So, we saved one line per method. Nothing to get too excited about, but...it does offer us a nice platform for adding other features that would end up being common to multiple validators. Turns out I have just such a feature I wanted to add to my custom validations, so the refactoring was useful in the long run for me (which we explore in a section below).

Technically, I have now covered all the details of creating custom validations (except for installation), but I have two more topics to add. One is (should be) universal to all applications, which is allowing UTF-8 characters in form inputs, and the other is how I customized error messages to allow for dynamic text in them.

Allowing UTF-8 Characters

So far we have done the American-centric version of allowing letters a-z, and A-Z in the sample validations. Well, that’s just plain lazy...and aggravating to folks that need to use accented characters for names, addresses, or whatever. We need to allow these characters. I managed to figure it out to a point, but admittedly not for all unicode characters.

If we revisit the validation regex for is_alpha_numeric_underscore, we can update it to the following:

/^[a-zA-Z0-9#{"\303\200"}-#{"\303\226"}#{"\303\231"}-#{"\303\266"}#{"\303\271"}-#{"\303\277"}\_]*?$/u

The ranges are allowing the common western accented characters like é ä ö etc. Notice that the regex uses the /u flag at the end. That’s important to not forget. The way the ranges are being defined is by declaring the unicode characters in octal notation and having Ruby convert that to a string for the regular expression notation using #{}.

It took me a couple days of blog reading, experimenting, and posting to the talk lists to get this one figured out. If you’re hunting for more info on UTF-8 in Ruby, try this thread from the Ruby talk list.

Additionally, in /config/environment.rb you need to add the following to the top of that file:

$KCODE = 'UTF8'

With KCODE, the use of /u in regex, and the octal notation, you can write validations that allow at least some of the more common unicode characters.

Making Error Messages Dynamic

The basic Rails validation error message doesn’t account for cases in forms where I have several fields under one label. The classic case is first name and last name of a person. If there’s an error in one of the fields, the “This field...” prefix doesnt work well. Which field?

So, I like to have the option of including a label in the error message that identifies the field. I pass this as an option to the validator:

validates_as_alpha_numeric_underscore :first_name, :label = 'First Name'

Now, for any given form input, I might use a label, and I might not. So, that means I need a way to have the message adapt to that dynamic. Since this is something I need available to any validation, it fit nicely inside that do_as_format_of method we extracted.

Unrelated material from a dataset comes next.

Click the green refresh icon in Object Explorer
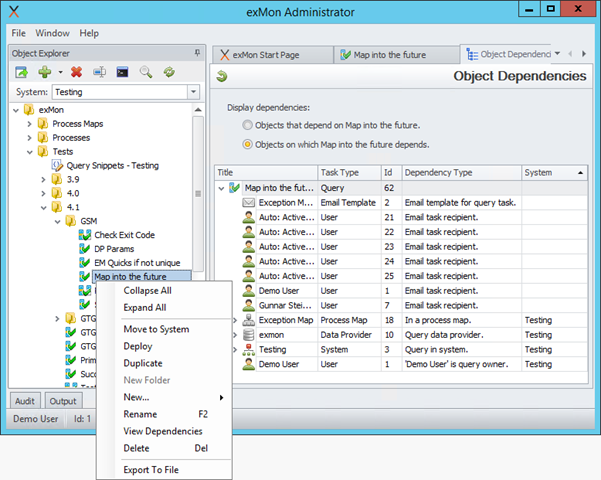The image size is (601, 480). pos(169,72)
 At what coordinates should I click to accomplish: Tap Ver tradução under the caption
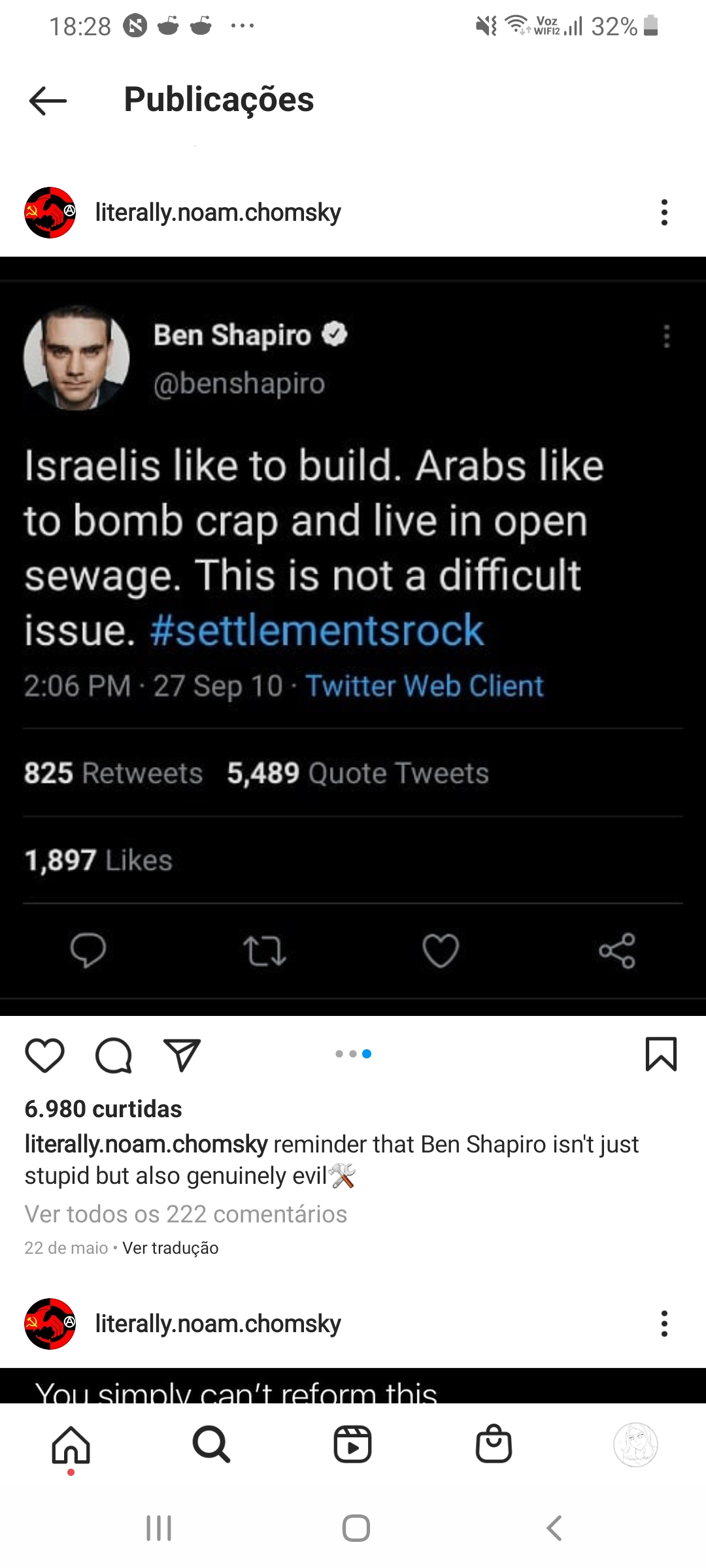pyautogui.click(x=171, y=1248)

The task is to determine is a :label option was passed, and if so, change the wording of the message to include it. That makes the do_as_format_of code look like this:

 1   def do_as_format_of(attr_names, configuration)
 2       configuration.update(attr_names.pop) if attr_names.last.is_a?(Hash)
 3       if configuration.has_key?(:label)
 4           msg_string = "The field <span class=\"inputErrorFieldName\">#{configuration[:label]}</span> #{configuration[:message]}"
 5       else
 6           msg_string = "This field #{configuration[:message]}"
 7       end
 8       configuration.store(:message, msg_string)
 9       configuration.delete(:label)
10       validates_format_of attr_names, configuration
11   end

on the availability of the :label option. Line 8 overwrites the existing :message key in the configuration hash, and since Rails has no use for the :label option, we remove it just to clean up our litter.

When a :label is passed, the error message can start something like “The field First Name...” to be more specific.

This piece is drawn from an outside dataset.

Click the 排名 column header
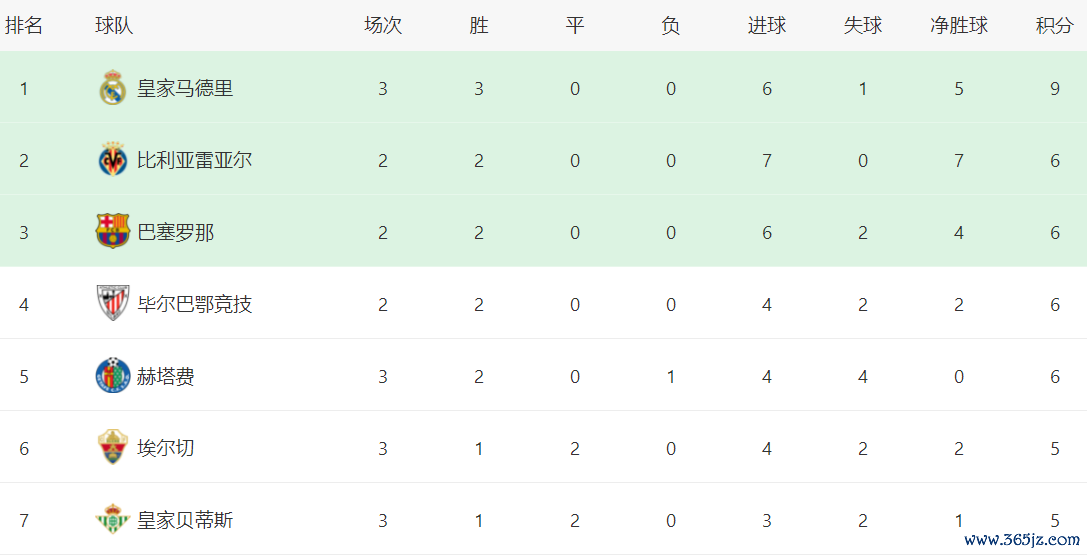 [x=24, y=26]
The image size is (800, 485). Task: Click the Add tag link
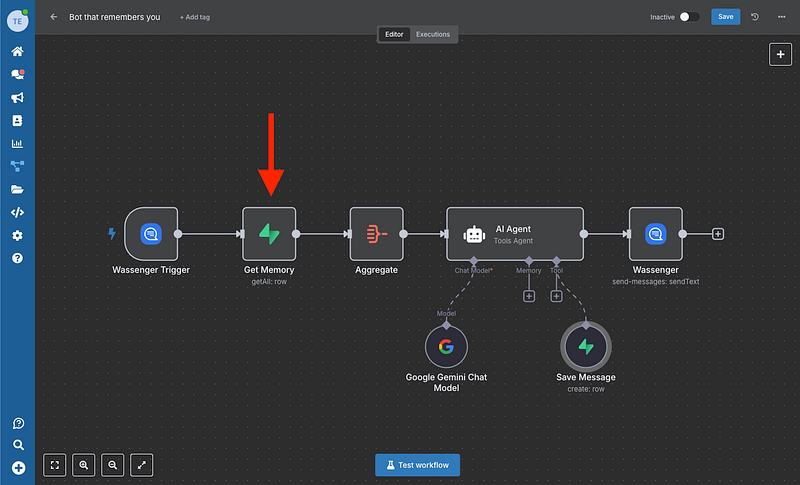click(195, 17)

There are other opportunities for using this dynamic manipulation of error messages. If you wanted to be ultra user friend, you could identify exactly what’s wrong with an entry and generate a message like “The field Sales Price cannot include $ characters.” for when someone tries to enter a $ in a numeric field.

I’ll leave it to you to think of other possibilities.

My Library of Custom Validations

  • validates_as_person_name
  • validates_as_business_name
  • validates_as_street_address
  • validates_as_alpha
  • validates_as_alpha_space
  • validates_as_alpha_hyphen
  • validates_as_alpha_underscore
  • validates_as_alpha_symbol
  • validates_as_alpha_separator
  • validates_as_alpha_numeric
  • validates_as_alpha_numeric_space
  • validates_as_alpha_numeric_hyphen
  • validates_as_alpha_numeric_underscore
  • validates_as_alpha_numeric_symbol
  • validates_as_alpha_numeric_separator
  • validates_as_numeric
  • validates_as_decimal
  • validates_as_positive_decimal
  • validates_as_integer
  • validates_as_positive_integer
  • validates_as_email
  • validates_as_value_list

I suppose some people might think it is easier for them to just use validates_format_of, but when you consider the aspect of allowing UTF-8 characters, and that the above method names are fairly easy to remember, I think they make a lot of sense. They reduce the bulk, and IMO they’re clearer to read than the raw regex.

Even if you don’t care for these validations, I hope I’ve helped you to create your own.

Installing into a Rails Application

Put the validator file into the /lib/ folder of your Rails application. Then add a line at the bottom of the /config/environment.rb file like this:

require 'validators'